In the last decade, ​​the Region of Murcia's agricultural acreage has been reduced by 144,000 hectares, which at the time were used for rainfed crops, but which have been abandoned due to the low profitability and the location of the plots. These lands, as explained by different agrarian organizations in the Region, mostly ended up becoming forested areas. That is why according to data from the 2017/2018 Agricultural Statistics report of Murcia, the Region won a total of 123,939 hectares of forest between 2013 and 2018.

The amount of land occupied by rainfed herbaceous crops has been reduced by 2,800 hectares in the last six years, while that of irrigated woody crops is down by 1,120 hectares. The reconversion of the land has also resulted in many of these lost hectares now being exploited with other crops.
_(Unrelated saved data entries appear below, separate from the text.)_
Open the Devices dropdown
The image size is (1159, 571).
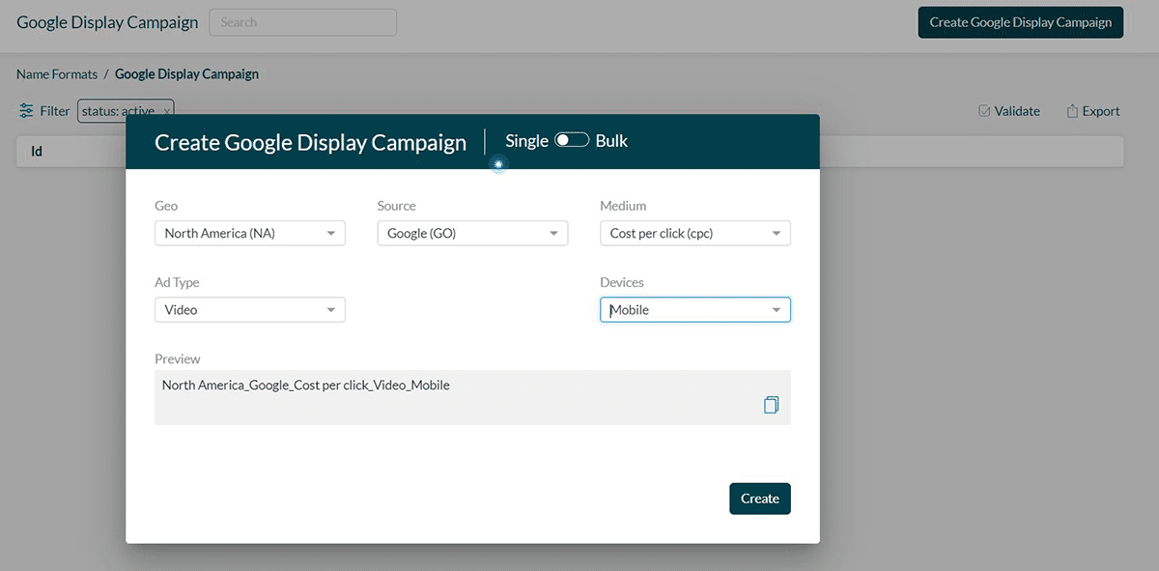(694, 309)
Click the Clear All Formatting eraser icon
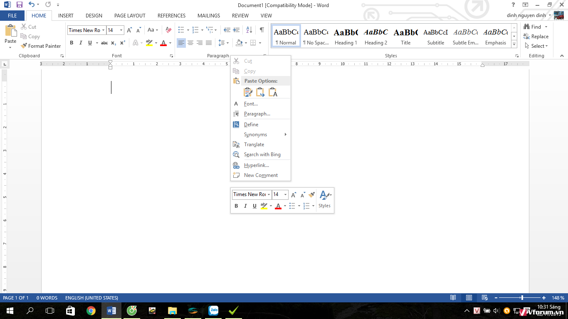 point(168,30)
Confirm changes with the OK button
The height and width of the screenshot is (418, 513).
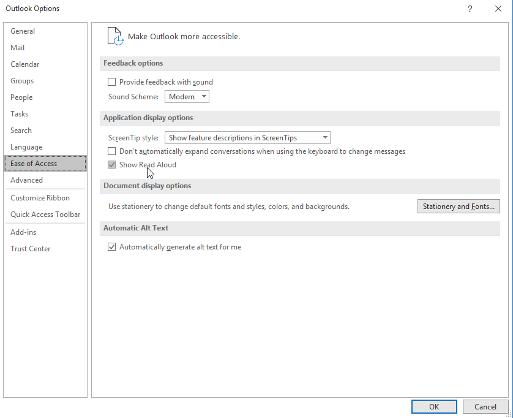tap(434, 406)
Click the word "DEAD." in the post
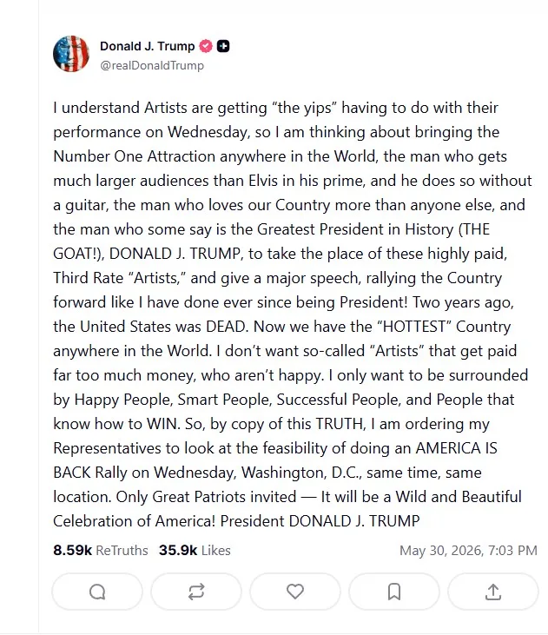 click(x=228, y=327)
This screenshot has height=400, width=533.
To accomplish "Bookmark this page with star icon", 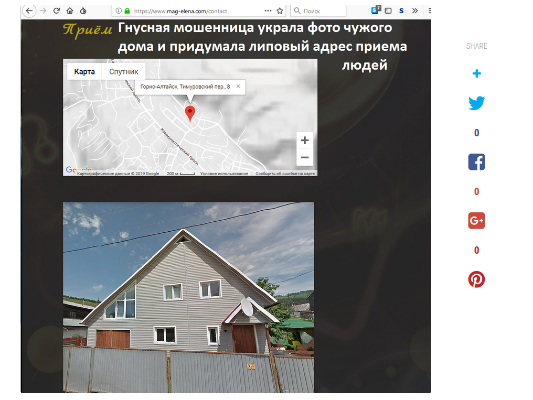I will (x=280, y=10).
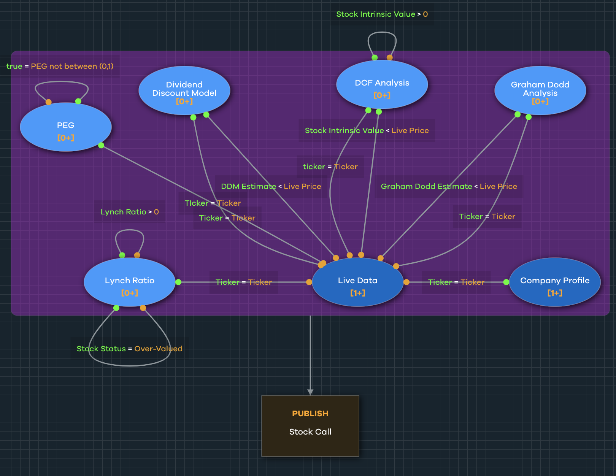Select the Dividend Discount Model node

(184, 90)
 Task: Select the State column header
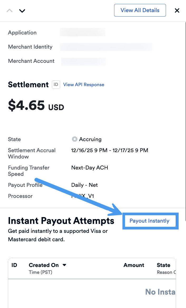[x=163, y=265]
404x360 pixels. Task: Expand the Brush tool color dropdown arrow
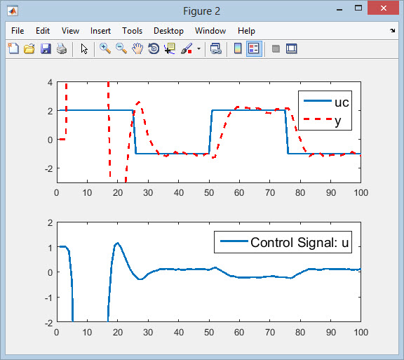tap(198, 48)
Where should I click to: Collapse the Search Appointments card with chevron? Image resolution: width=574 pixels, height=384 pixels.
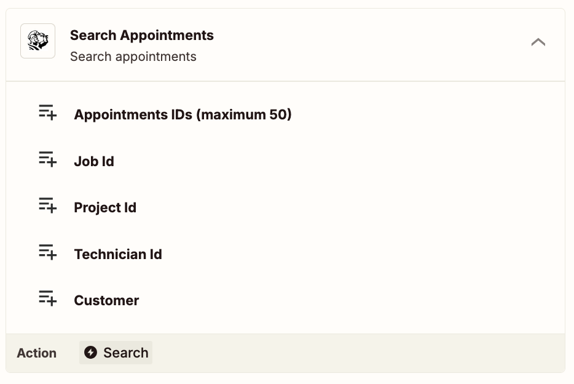coord(538,42)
Woody rainfed productions have gained 8,000 hectares, and irrigated herbaceous crops have gained almost 4,000 hectares between 2013 and 2018.

Coag, Upa and Asaja, the three main agricultural organizations in the Region, denounced this month that production costs had increased by 30% in the last three years, and agricultural income in the Region had fallen by 9% in 2019. The profitability crisis of recent campaigns has led these organizations to speak of a growing abandonment of the fields by both experienced and young people.
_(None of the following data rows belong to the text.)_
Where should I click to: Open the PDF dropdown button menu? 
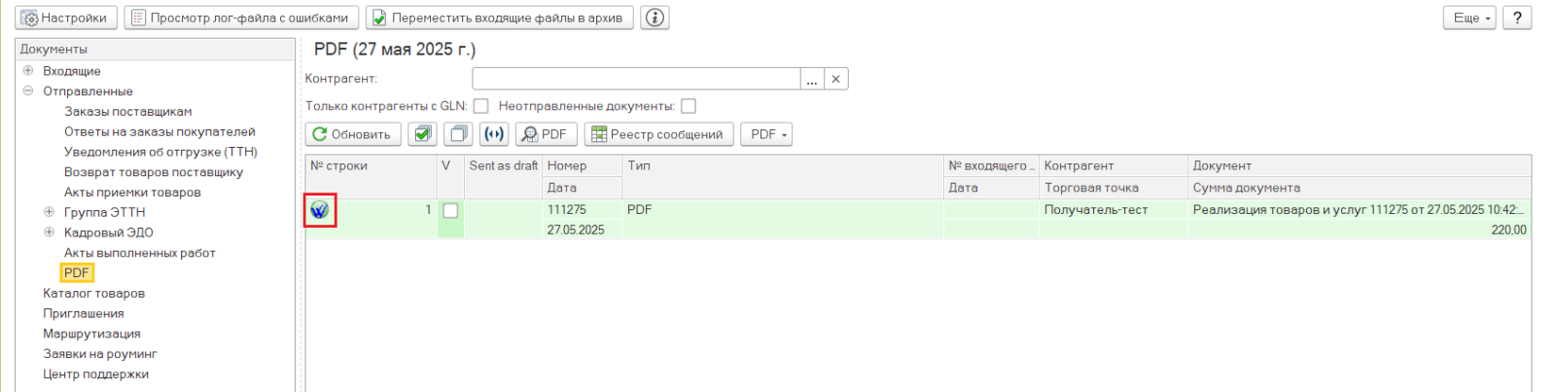point(766,134)
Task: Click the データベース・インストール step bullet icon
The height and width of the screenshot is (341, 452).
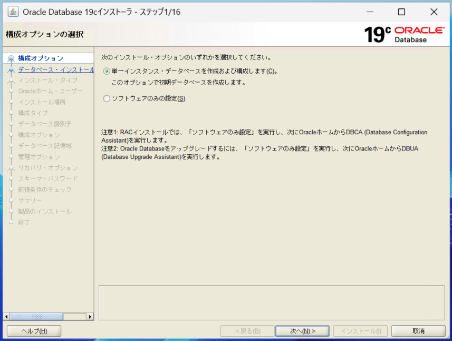Action: 11,69
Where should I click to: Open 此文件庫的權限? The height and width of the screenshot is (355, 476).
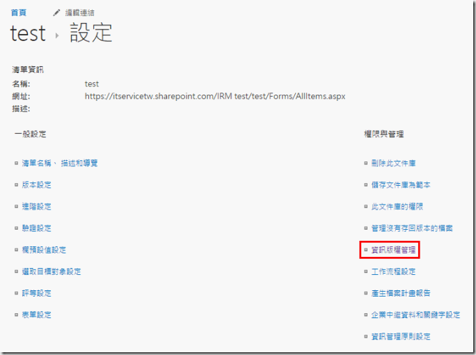[397, 207]
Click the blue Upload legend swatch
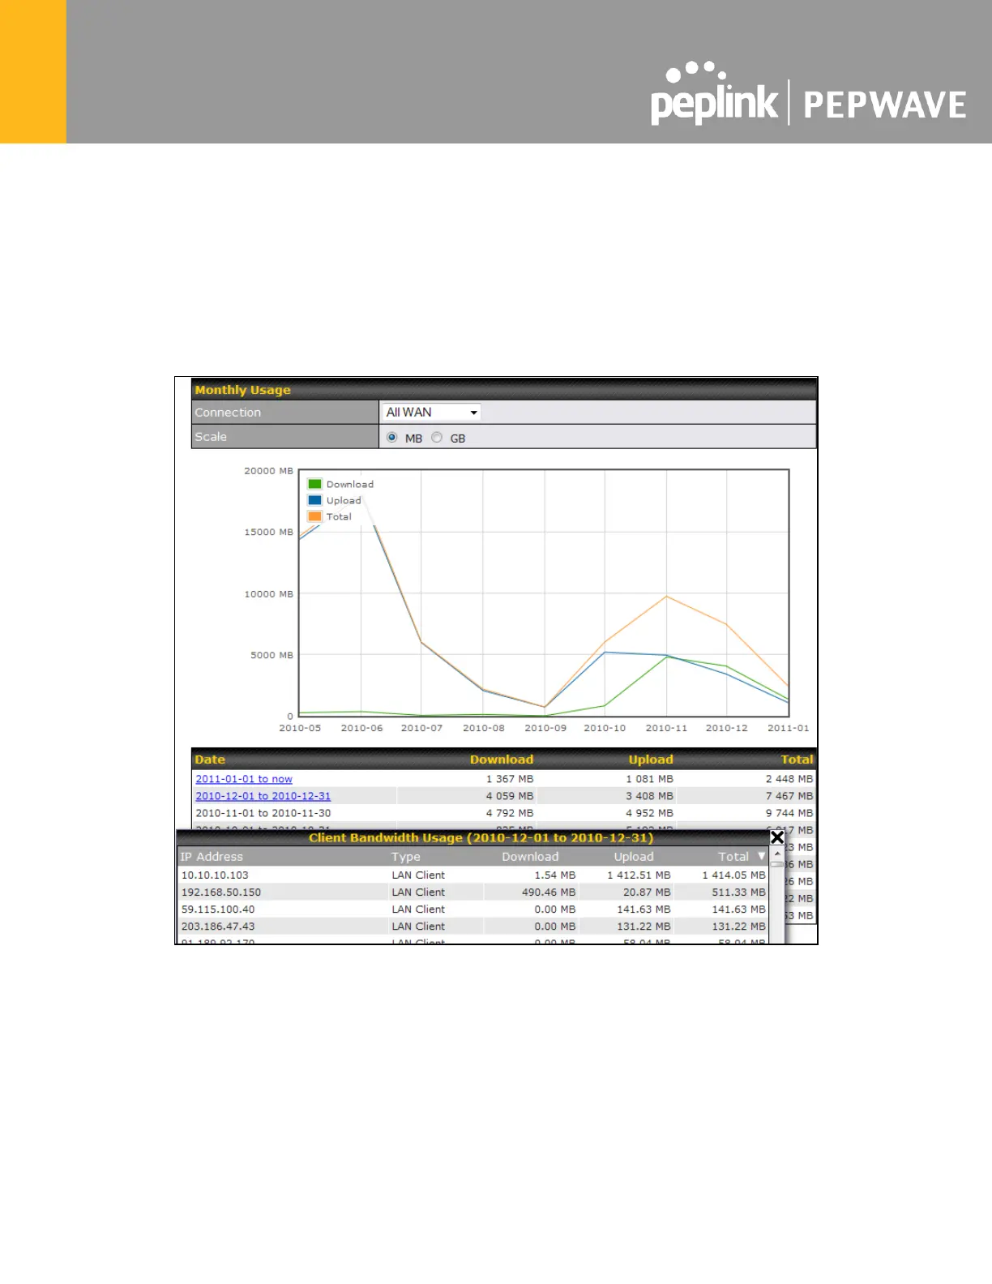992x1284 pixels. (315, 500)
Pepe Herrera, from Cieza, is one of the Murcian producers who have decided to abandon the field and all his plots devoted to the cultivation of stone fruit trees in Vega Alta.

In the latest campaign, this producer lost 20,000 Euro because of the high production costs derived from the expenditure in pesticides, fertilizers, energy, water, storage or labor; and the little money he has received for the volumes sold. In June 2019, Pepe got 42 cents per kilo for his nectarines, 32 cents for his peaches and 30 cents for his Paraguayo peaches, which are unsustainable prices.

Pepe does not blame anyone "except the distributors," which he accuses of bringing products from third countries without sanitary controls. He has been losing money for three years, so he has decided to give up.